This article deals with both the acquisition and application of rare Han characters with only limited usage in the contemporary Japanese language of today (Hyōgaiji) and Han characters in everyday use (Jōyō kanji and Jinmeiyō kanji) as well as government policies (and official decisions) pertaining to either or both.
Before World War II
The modern syllabary system and general-use character list are often discredited as part of a conspiracy to abolish all Han character usage in Japan as plotted by the General Headquarters under the Supreme Commander of the Allied Forces. However, various prototypes had already been established domestically before the Second World War attempting to obliterate Han character usage in Japan. There are examples of their adoption dating from the end of the Taishō period in both Japan proper as well as its colonies under the Japanese Empire.
In November 1922, the Provisional Japanese Language Committee (predecessor to the Japanese Language Council) selected and passed a list of 1,963 Han characters for daily use.

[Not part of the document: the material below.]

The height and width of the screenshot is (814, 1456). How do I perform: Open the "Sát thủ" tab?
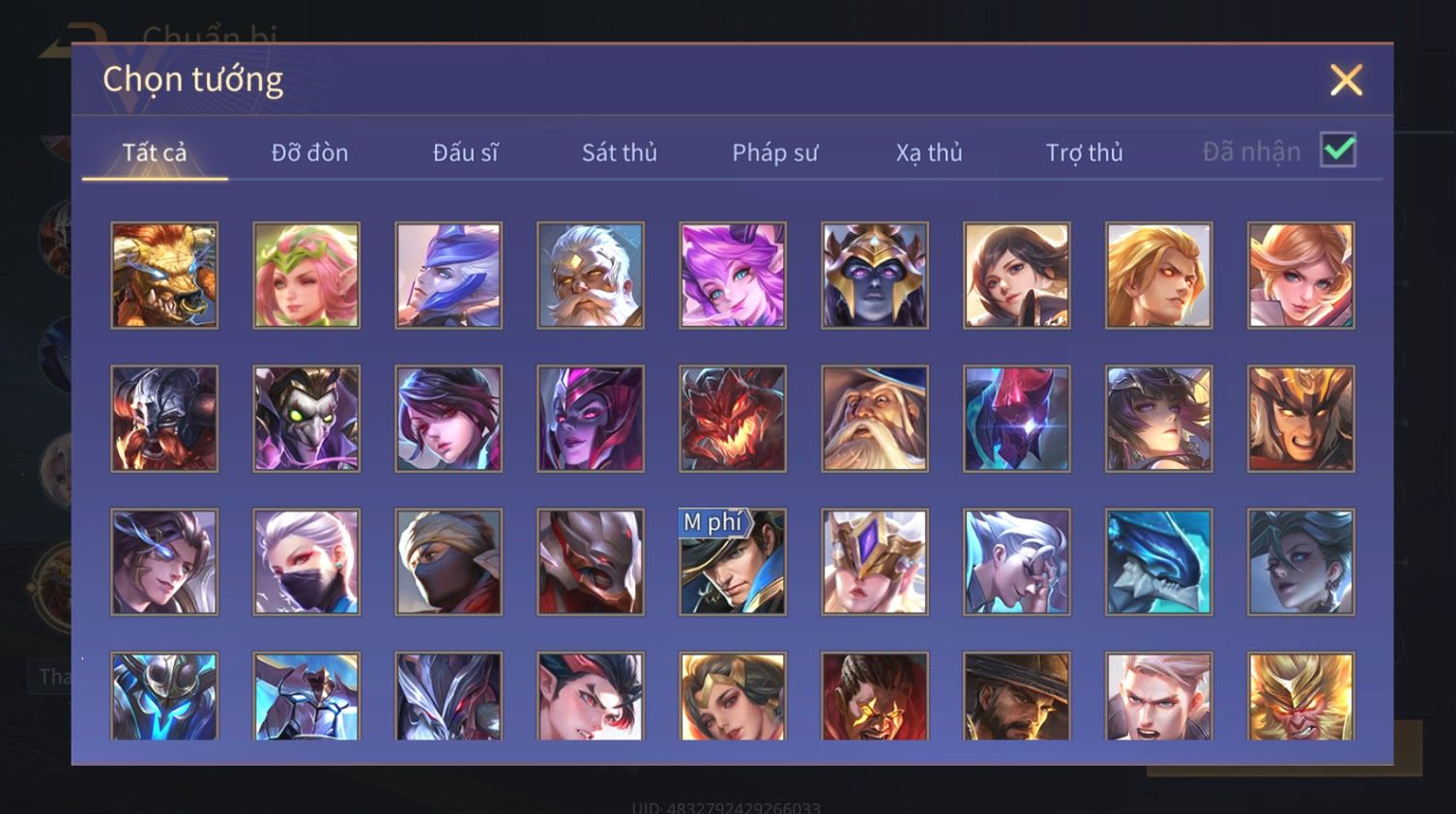(x=619, y=153)
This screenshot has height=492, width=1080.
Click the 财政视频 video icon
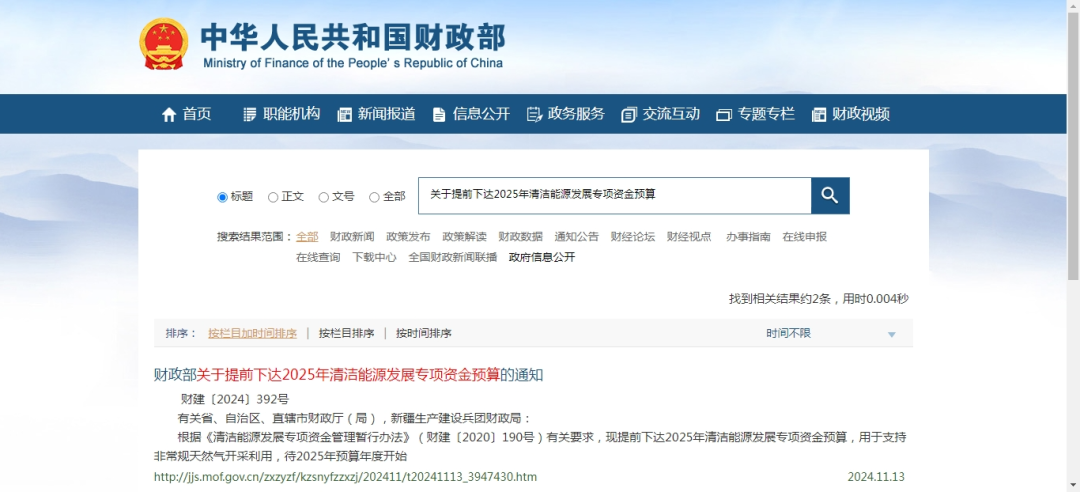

This general-use character list was to become the archetype of the common-use character list in use today.
In December 1923, the Provisional Japanese Language Committee passed a draft on reforming the Japanese syllabaries. This reform was to become the archetype of the modern syllabary system used today.
The language reforms made at the end of the Second World War have been a major issue in its influence on contemporary Japanese, particularly within the scope of government policies dealing with Han character usage.
In April 1946, Naoya Shiga published "National Language Issues" in the periodical Kaizo, in which he made a proposal to the effect of abolishing the Japanese language and adopting French, "the most beautiful language in the world". Again, on November 12, the Yomiuri Hochi (today’s Yomiuri Shimbun) carried an editorial entitled "Abolish Han Character Use!" Then again in March that same year, the First United States Education Mission under the Supreme Commander of the Allied Powers, submitted on the 31st the First United States Education Mission Report, which indicated the negative effects of Han characters in formal education and the convenience of the Latin alphabet and furthermore, with plans to implement these findings into the government policy of the Allied Forces, a decision was reached for the total abolition of Han characters, and to ease the population into this phase the general-use character list and modern syllabary system were also established.